Gladwell uses this example to make the point that in explaining a person’s or group’s success, we cannot just look at who the people are; we must look at where they are from. We must understand their community and their circumstances—most important, we must understand the unique opportunities available to them—in order to understand why they succeed. Rags to riches stories and tales of self-made men are inspiring, but Gladwell contends that

People don’t rise from nothing. We do owe something to parent and patronage…It makes a difference where and we grew up….It’s not enough to ask what people are like, in other words. It is only by asking where they are from that we can unravel the logic behind who succeeds and who doesn’t.

The next section moves on to explore the importance of opportunity and the seemingly arbitrary standards that affect who becomes successful. An analysis of Canada’s top hockey players reveals that birthdate, more than any other factor, determines which teams and eventually which opportunities and what type of training players receive. They must have innate talent, but that is not the primary factor in determining whether they succeed or fail. Gladwell explores the arbitrary nature of success and states that we should adjust the way we organize things because “the systems we set up to determine who gets ahead aren’t particularly efficient.”  He notes that though “we could easily take control of the machinery of achievement” to create more equal and fair opportunities, we don’t because

We cling to the idea that success is a simple function of individual merit and that the world in which we all grow up and the rules we choose to write as a society don’t matter at all.

Gladwell moves on to analyze popular and less well known rags-to-riches stories and contends that even when an individual rises from poverty to become successful, he does so through a unique set of circumstances and opportunities in which what appear to be disadvantages are actually benefits. His argument essentially boils down to this:

The outliers in a particular field reached their lofty status through a combination of ability, opportunity, and utterly arbitrary advantage.

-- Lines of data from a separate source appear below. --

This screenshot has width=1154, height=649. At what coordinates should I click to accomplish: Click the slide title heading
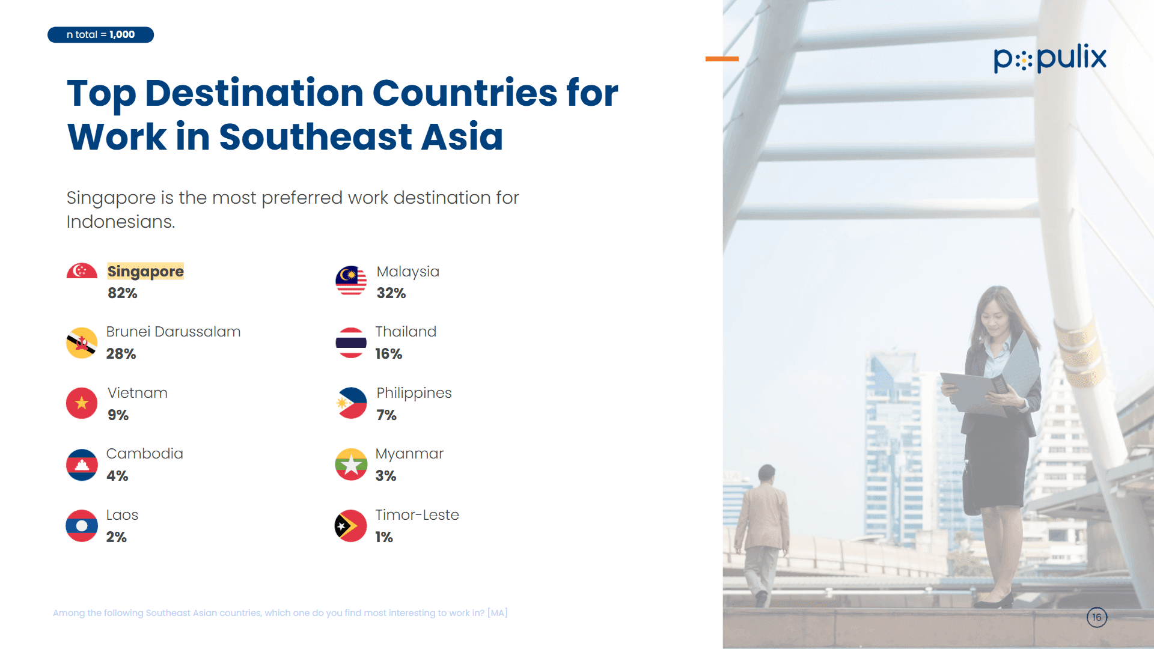[x=343, y=114]
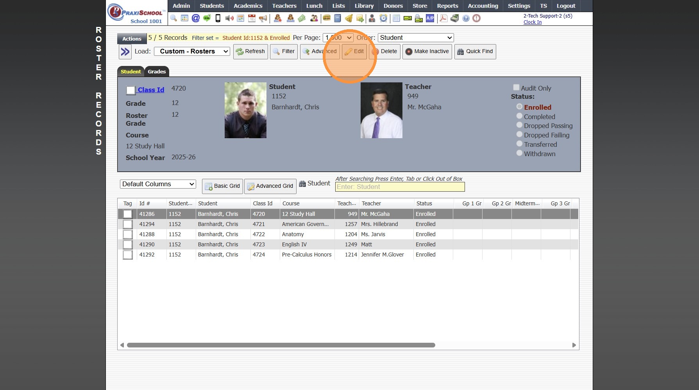The image size is (699, 390).
Task: Expand the Order Student dropdown
Action: [x=416, y=38]
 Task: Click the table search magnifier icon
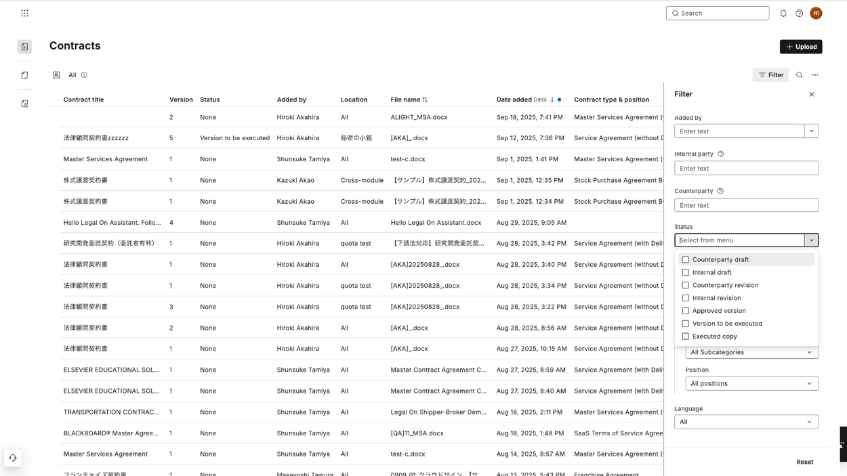800,75
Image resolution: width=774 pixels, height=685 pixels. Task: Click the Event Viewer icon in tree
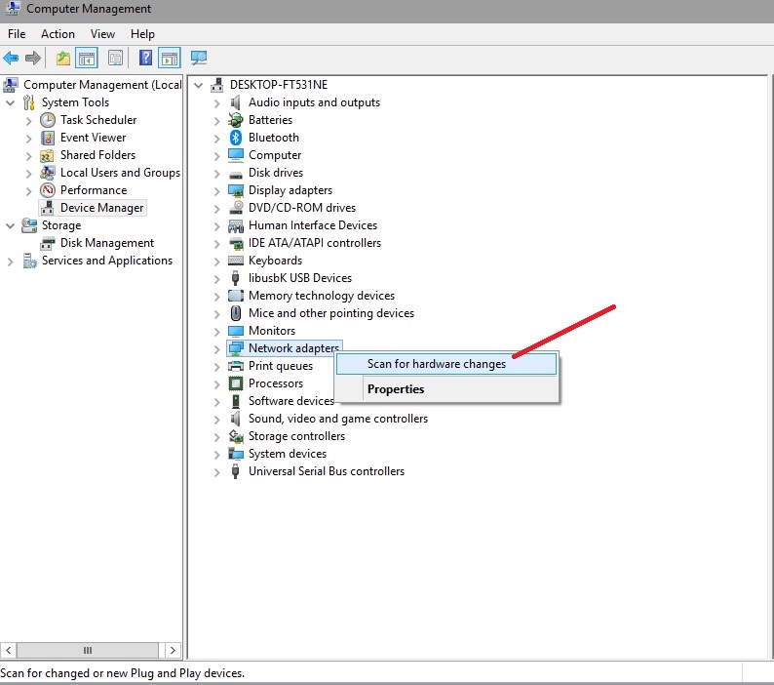48,138
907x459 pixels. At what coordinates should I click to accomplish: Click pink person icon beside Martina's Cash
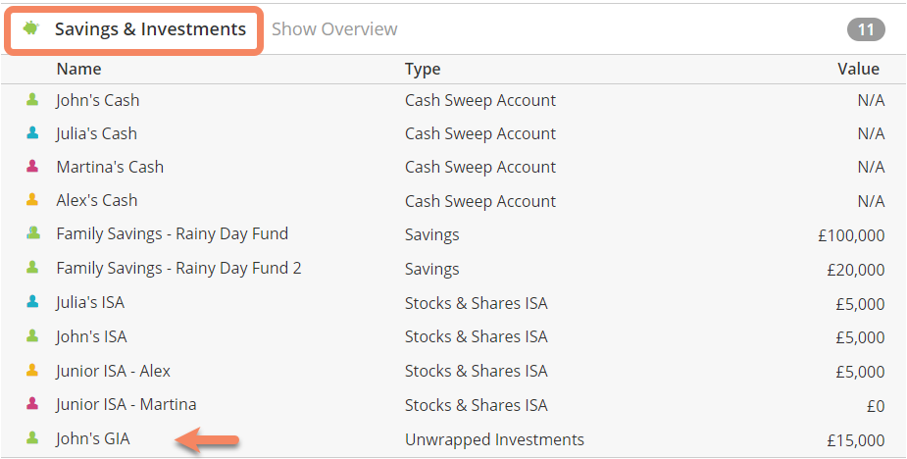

Gladwell understands that readers may not like the sound of this.  Many of us want to believe that all we have to do is be determined and work hard, and why wouldn’t we want to believe that?  It’s warm and fuzzy and encouraging, and it makes us feel like we are in total control of our lives. Gladwell lays out his argument one step at a time and provides real-life stories and illustrations along the way to make his point cogent and persuasive. He does, however, note that it’s not all about luck.

The successful are those who have been given opportunities—and who have had the strength and presence of mind to seize them.

After he examines community and local circumstances, Gladwell explores the ways in which cultures impact individuals’ chances of success, and he takes the case of Asians’ success with mathematics as one powerful example. His findings are surprising, and they make a lot of sense.

I found Outliers to be an enjoyable, entertaining, and thoroughly educational read. I really liked Gladwell’s two previous books, and this one follows a very similar layout. He states from page one what he plans to argue, and then he does so in an orderly and sensible fashion, in which each chapter builds logically upon the one that came before it.

Gladwell provides extensive examples, and though they are useful, they do become a bit repetitive. I have occasionally felt like his work would be better suited for long magazine articles than full-length books because he makes his point very clearly and provides strong evidence, and the examples can begin to feel a bit tedious.  Nonetheless, this is an interesting read that provides a unique and rarely expressed perspective on success, and I think Gladwell makes very useful and insightful suggestions about how this information could (or should) be used to change our society and the way we think about success.

Outliers is a quick, edifying read that I recommend to anyone who enjoys examining social phenomena and looking at the world through a new lens. It would also make a great gift for someone who enjoyed Gladwell’s other work or who enjoys applying math to real-life situations, as in books like Freakonomics.  I’ll be recommending this one to friends and customers alike. 4.5 out of 5.